Close Quarters

Close Quarters by Michael Gilbert was written, or at least started in the Golden Age, but then the war came and the book wasn’t published until 1947.  The title is a play on words as the setting of the crimes is a cathedral close in Melchester.  Not sure if this is the same as Hardy’s Melchester.  Certainly the author’s erudite enough to be making that reference, so let’s assume he did.  The book starts off with the Dean of the Cathedral calling in his nephew, a Scotland Yard man named Pollock, to unofficially investigate some poison pen letters all aimed at an elderly verger called Appledown.  Soon the pen is traded in for a blunt instrument and Chief Inspector Hazlerigg joins Pollock in an official capacity to investigate.

Gilbert is quite an enjoyable writer.  I turned to this book by a slightly roundabout route.  I was reading JJ’s post defending Elephants Can Remember, which I happen to agree with.  Not great work by any stretch, but not so bad either.  Much better than the abysmal television version in which they tried to improve it only to make a complete hash of it.  Anyway, reading this post revealed to me that Noah Stewart had died and I had somehow missed this news in December.  I didn’t know Noah, but I had ‘met’ him virtually last fall when I read his Birlstone Gambit post and proceeded to read the books he spoiled in that post, before reading the post.   I don’t know how it took me five years to find his blog, but it’s a great pity that it did.   So, I started looking at some older posts and found one on Michael Gilbert which sounded good.   In looking up Michael Gilbert on Amazon, I realized I already had the first one.   I must’ve read someone else on it and maybe I’ll find them later.  So, I probably have two people to thank for nudging me to Michael Gilbert.  He wrote a variety of books, but Noah liked even the types he didn’t usually like, so I’m hoping to have a similar experience.  The first one is a good start.  There’s a bit at the end which is coyly never revealed which makes me think he just couldn’t think of a good answer, but it’s a minor quibble.

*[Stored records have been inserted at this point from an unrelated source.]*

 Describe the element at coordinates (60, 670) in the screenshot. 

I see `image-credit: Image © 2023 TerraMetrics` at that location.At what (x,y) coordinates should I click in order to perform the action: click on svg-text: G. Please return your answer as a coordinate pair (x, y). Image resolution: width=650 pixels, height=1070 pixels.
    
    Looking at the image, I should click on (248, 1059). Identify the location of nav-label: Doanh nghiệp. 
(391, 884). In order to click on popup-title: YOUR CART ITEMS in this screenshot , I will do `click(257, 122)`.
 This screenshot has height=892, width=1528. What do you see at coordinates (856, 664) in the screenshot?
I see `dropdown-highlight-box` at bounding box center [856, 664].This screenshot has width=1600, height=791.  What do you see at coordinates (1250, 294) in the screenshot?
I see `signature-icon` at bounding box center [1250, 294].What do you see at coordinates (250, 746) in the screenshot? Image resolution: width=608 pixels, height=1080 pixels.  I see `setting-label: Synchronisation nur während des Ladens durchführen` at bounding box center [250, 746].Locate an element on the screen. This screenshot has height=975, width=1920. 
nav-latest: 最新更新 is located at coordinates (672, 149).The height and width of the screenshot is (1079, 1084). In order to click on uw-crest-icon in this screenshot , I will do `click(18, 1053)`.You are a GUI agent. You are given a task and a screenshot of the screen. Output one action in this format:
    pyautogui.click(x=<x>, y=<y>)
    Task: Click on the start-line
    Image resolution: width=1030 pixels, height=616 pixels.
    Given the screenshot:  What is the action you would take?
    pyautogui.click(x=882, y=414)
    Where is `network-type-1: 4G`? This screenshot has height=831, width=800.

All in all an enjoyable book and I plan to read more Michael Gilbert.  More police procedural than many, it’s still a closed circle of suspects.  (Close-d circle!  Ha!)  For the Calendar of Crime challenge, this book takes place in September.  Apparently a very hot September.  Gilbert’s a good, solid writer and I look forward to reading more of him and my sympathy to all Noah’s friends and family.   He seemed like a fun and interesting guy.

6 thoughts on “Close Quarters”

  1. Gotta be honest, I couldn’t finish this. I loved Gilbert’s The Danger Within (a.k.a. Death in Captivity) and have found the other three or four I’ve tried weirdly stilted and false. My loss, it seems, because he’s hugely enjoyed by people from all sides of the classic crime fiction divides.

      1. Yeah, I seem to be the only one who struggled with this and Smallbone Deceased — my loss, as I say. Maybe I’ll try Gilbert again in a few years, since the new BLCC editions would all but guarantee that he’ll be at least partially in print for a while yet.

  2. I always appreciate a Michael Gilbert review. He seems to have mixed genres, so it’s nice to understand which were the true mysteries. Although the two that I’ve read (The Danger Within and Death Has Deep Roots) featured mysteries, I more enjoyed them for the surrounding story elements.

    1. Some say the mixed genres is why he wasn’t as popular as he should have been. They could be right. A lot of people want to read essentially the same book over and over.